-- Questions --
1. Name every news publication that the passage on sleep and noise cites as a source.
2. In the passage on sleep and noise, switch "roommate" to "partner" and write out the stretch from "Moral of the" up to and including "block those stimuli.".

-- Given passage --
Tuesday, August 10, 2010

Moral of the story: Ever wonder how your roommate can sleep through fire alarms, car horns, and other crazy loud things?  Surprise surprise (not really) you brain hears everything but some block those stimuli.

Source: AMA Morning Rounds 8/10/2010


Some brains may be specifically wired to block out noise during the night.

USA Today (8/10, Steinberg) asks, "Why can some people sleep through car alarms and thunderstorms when others wake up at the sound of footsteps?" Harvard researchers now "believe they've found the answer tucked in sleep spindles, or bursts of brain activity that occur only during sleep."
        Before reaching that conclusion, investigators conducted a "three-night study," inviting "12 volunteers who reported being deep and healthy sleepers into a sleep lab with a comfy queen-size bed outfitted with enormous speakers at the headboard," Time(8/10, Park) reports. The "researchers recorded the participants' brain waves as they slept normally the first night, and then on subsequent nights as they were bombarded with 14 different noises...which were played at progressively louder volumes." The team "paid particular attention to the patterns generated by the thalamus, a region deep in the brain that processes incoming visual and auditory stimuli."

-- Data records --
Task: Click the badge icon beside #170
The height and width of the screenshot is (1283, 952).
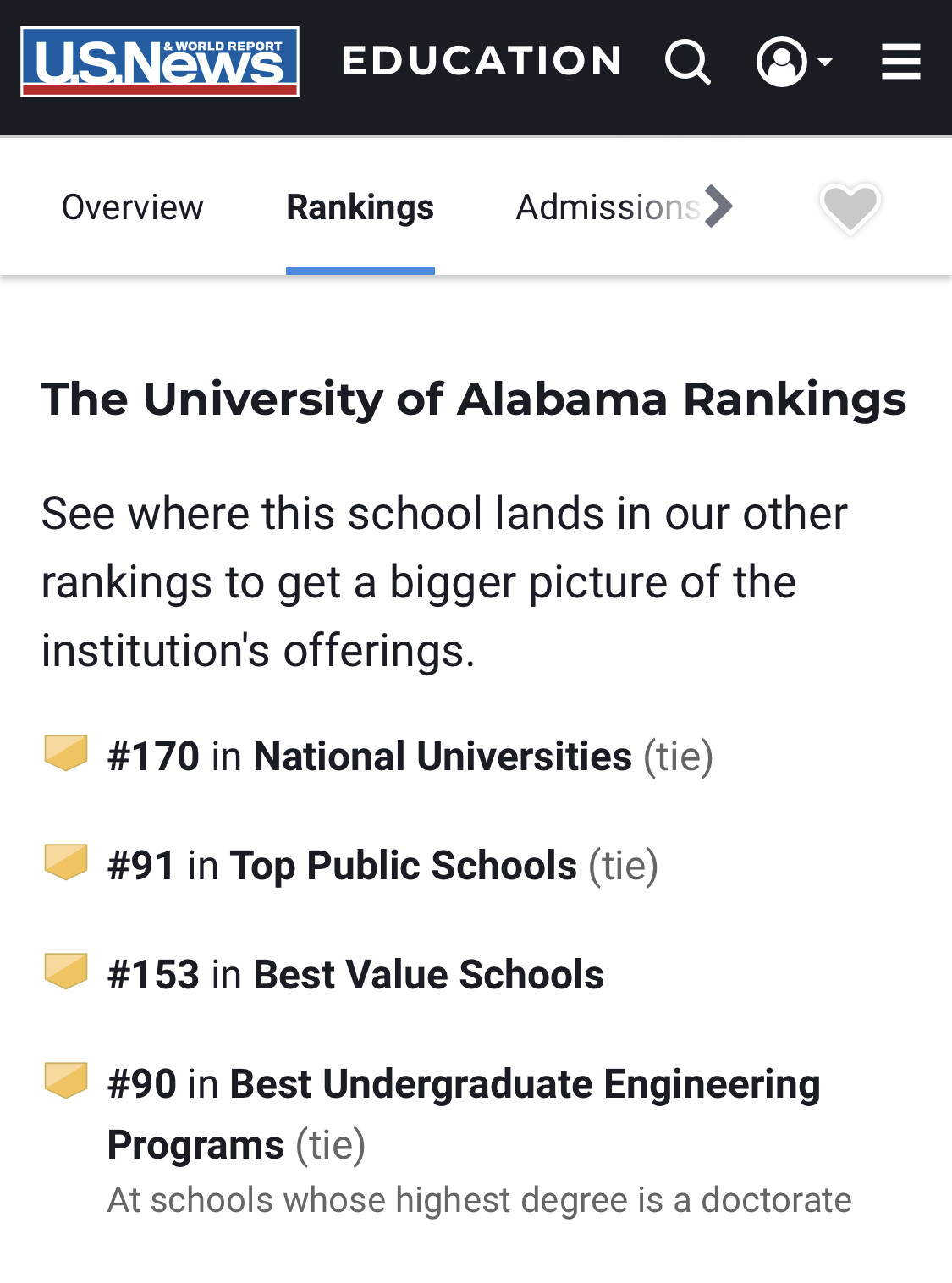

==

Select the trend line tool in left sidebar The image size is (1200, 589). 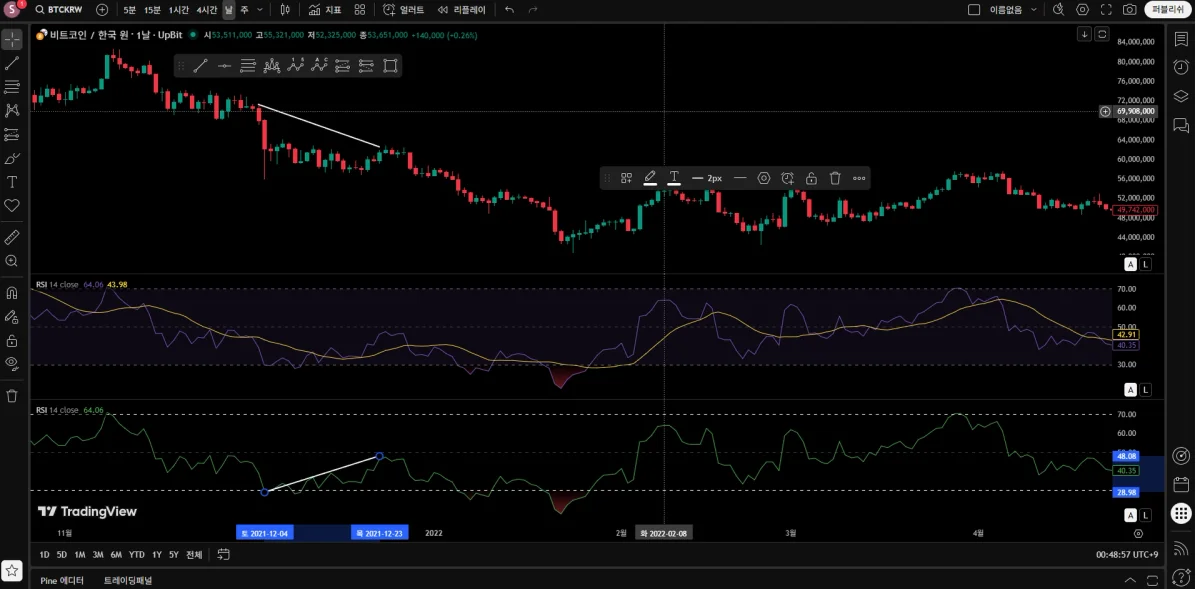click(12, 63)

--

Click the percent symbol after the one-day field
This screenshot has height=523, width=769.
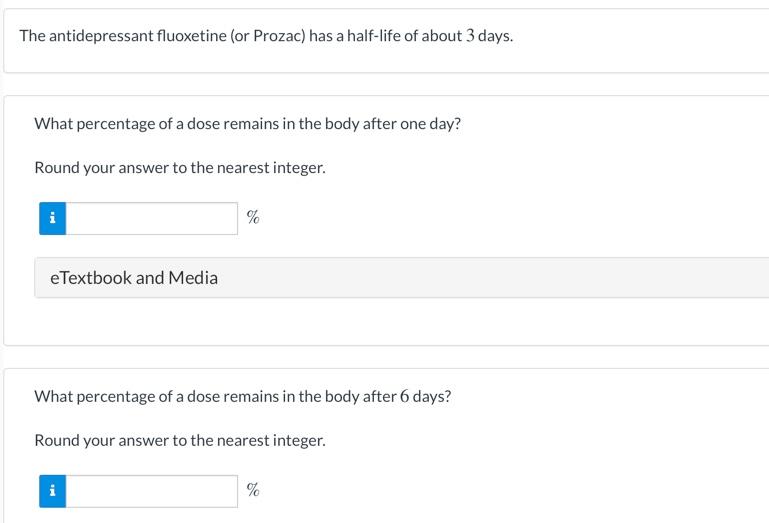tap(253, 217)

-- Solutions to the tasks --
1. AMA Morning Rounds, USA Today, Time

2.
Moral of the story: Ever wonder how your partner can sleep through fire alarms, car horns, and other crazy loud things?  Surprise surprise (not really) you brain hears everything but some block those stimuli.